Required work: Copy exactly, beginning with the line holding "Collapse the age report disclosure triangle" and ending with the final line of the data beneath this task; copy nothing else, and leave out every picture.

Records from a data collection
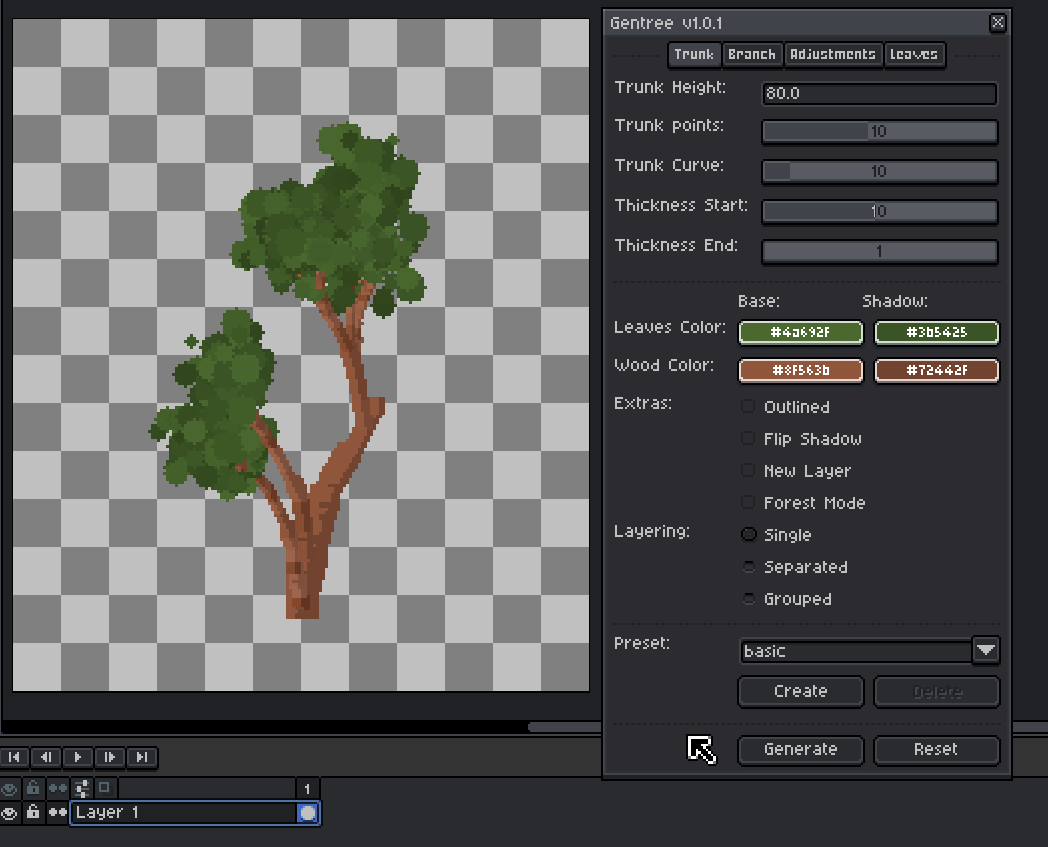Image resolution: width=1048 pixels, height=847 pixels.
Task: Pick the Leaves base color swatch
Action: click(800, 332)
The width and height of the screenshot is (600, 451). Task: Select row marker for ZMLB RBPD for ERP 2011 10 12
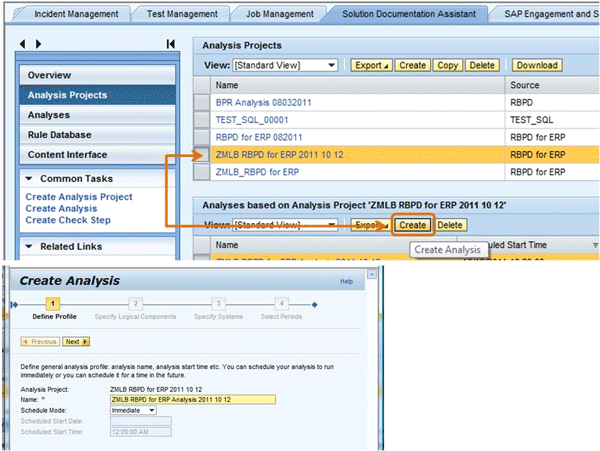(x=201, y=154)
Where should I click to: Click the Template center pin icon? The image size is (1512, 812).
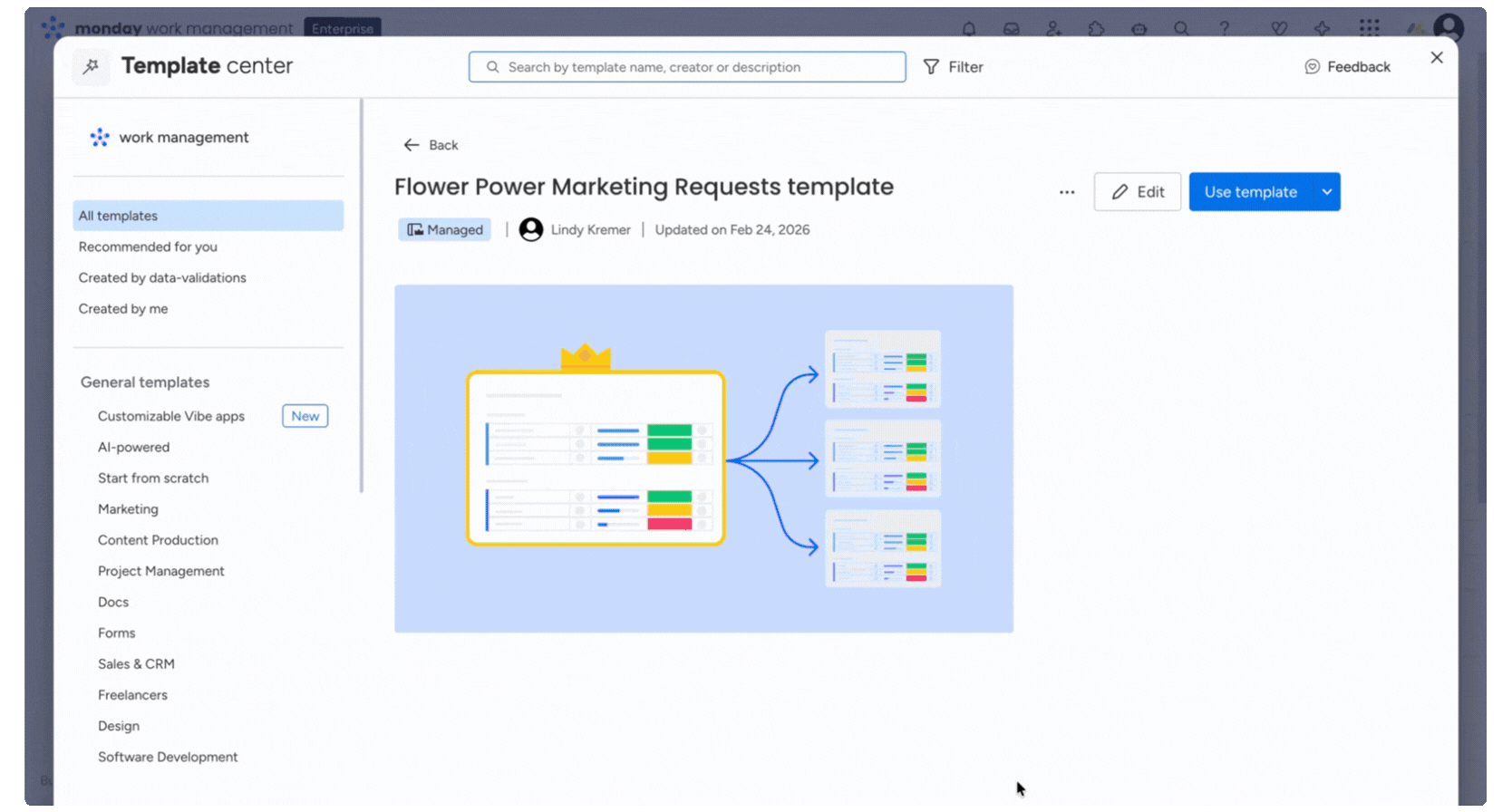pyautogui.click(x=91, y=66)
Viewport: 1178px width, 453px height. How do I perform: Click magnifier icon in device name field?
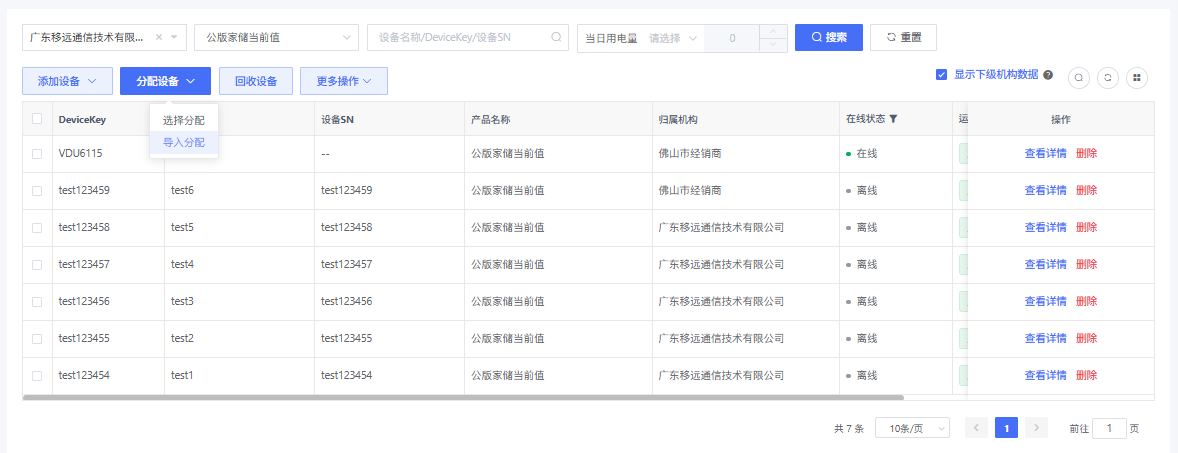[556, 38]
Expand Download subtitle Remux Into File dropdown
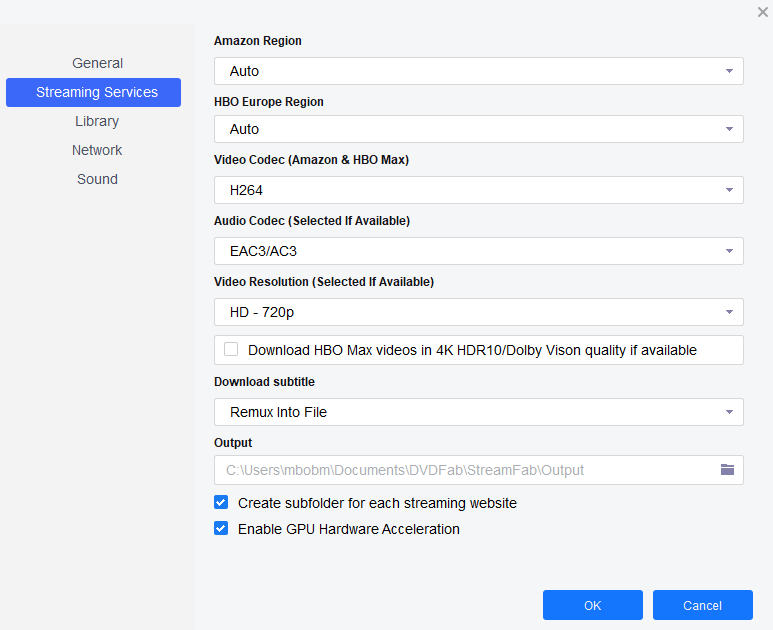Screen dimensions: 773x630 (x=478, y=412)
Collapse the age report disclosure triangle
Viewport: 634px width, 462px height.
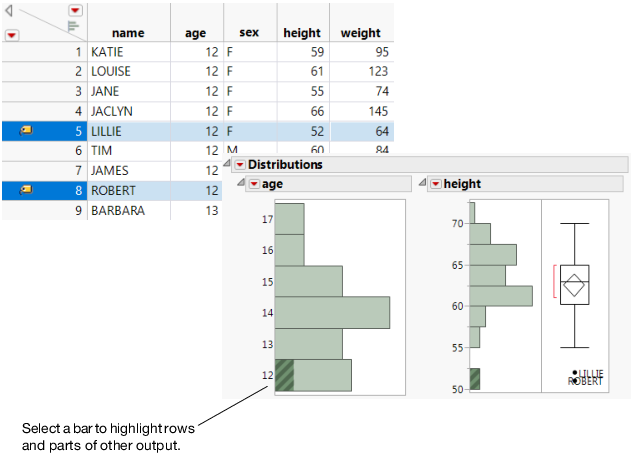tap(241, 184)
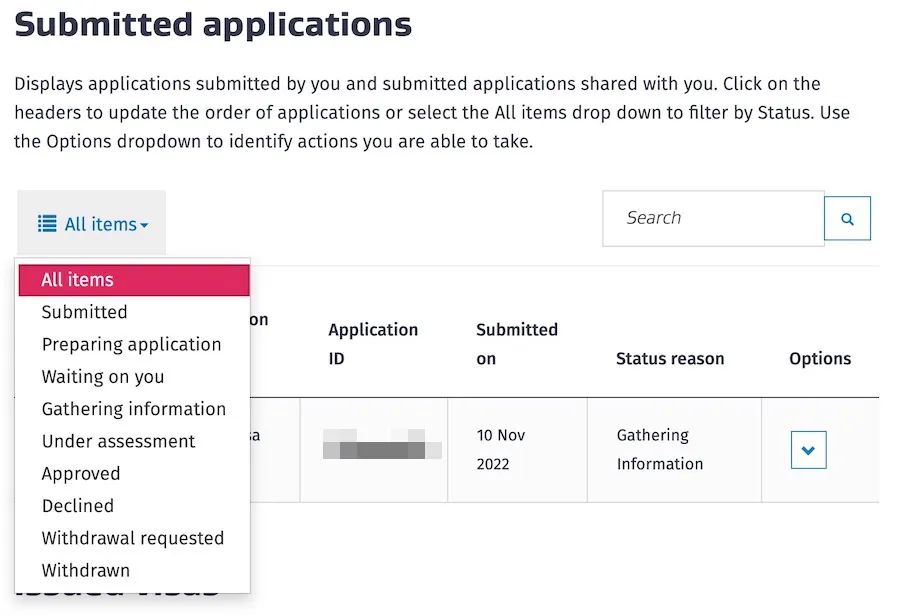Screen dimensions: 900x616
Task: Sort by the Submitted on column header
Action: point(516,343)
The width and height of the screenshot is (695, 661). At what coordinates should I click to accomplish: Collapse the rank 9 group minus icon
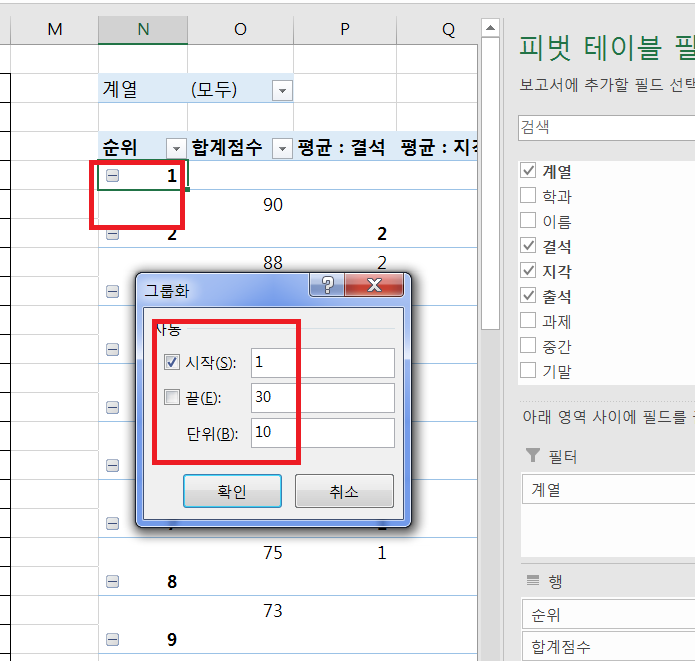[112, 640]
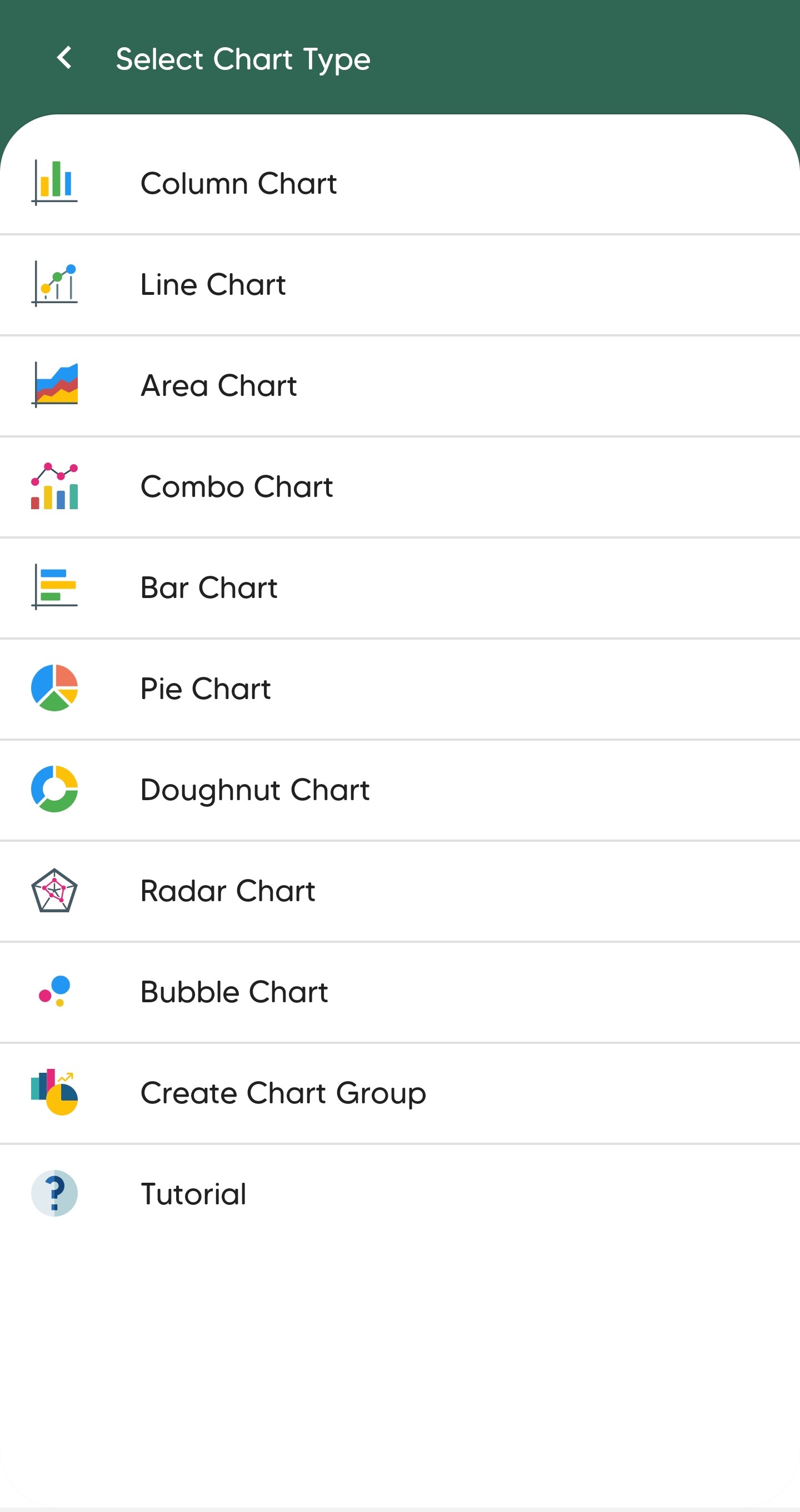Select the Pie Chart icon
The width and height of the screenshot is (800, 1512).
54,688
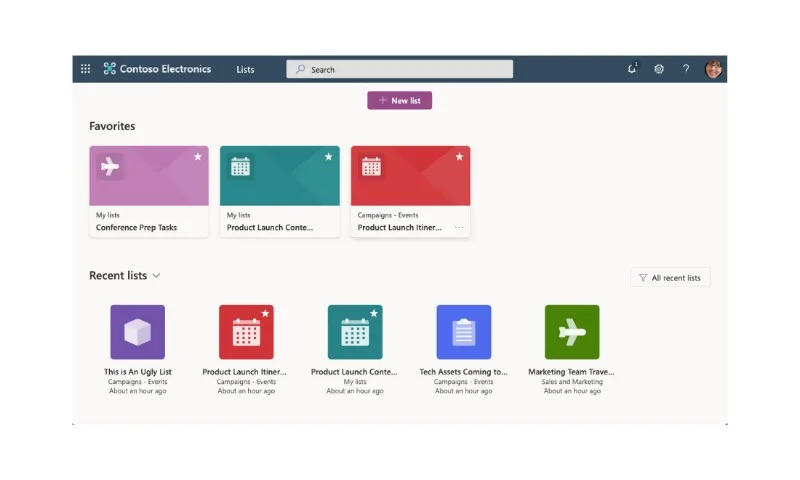
Task: Toggle favorite star on teal Product Launch card
Action: [329, 157]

Task result:
Collapse the age report disclosure triangle
Viewport: 634px width, 462px height.
tap(241, 184)
Screen dimensions: 900x616
Task: Sort by the Submitted on column header
Action: point(516,343)
The width and height of the screenshot is (695, 661). At what coordinates should I click to accomplish: Collapse the rank 9 group minus icon
[112, 640]
Select the Pie Chart icon
The width and height of the screenshot is (800, 1512).
54,688
Task: Toggle favorite star on teal Product Launch card
Action: [329, 157]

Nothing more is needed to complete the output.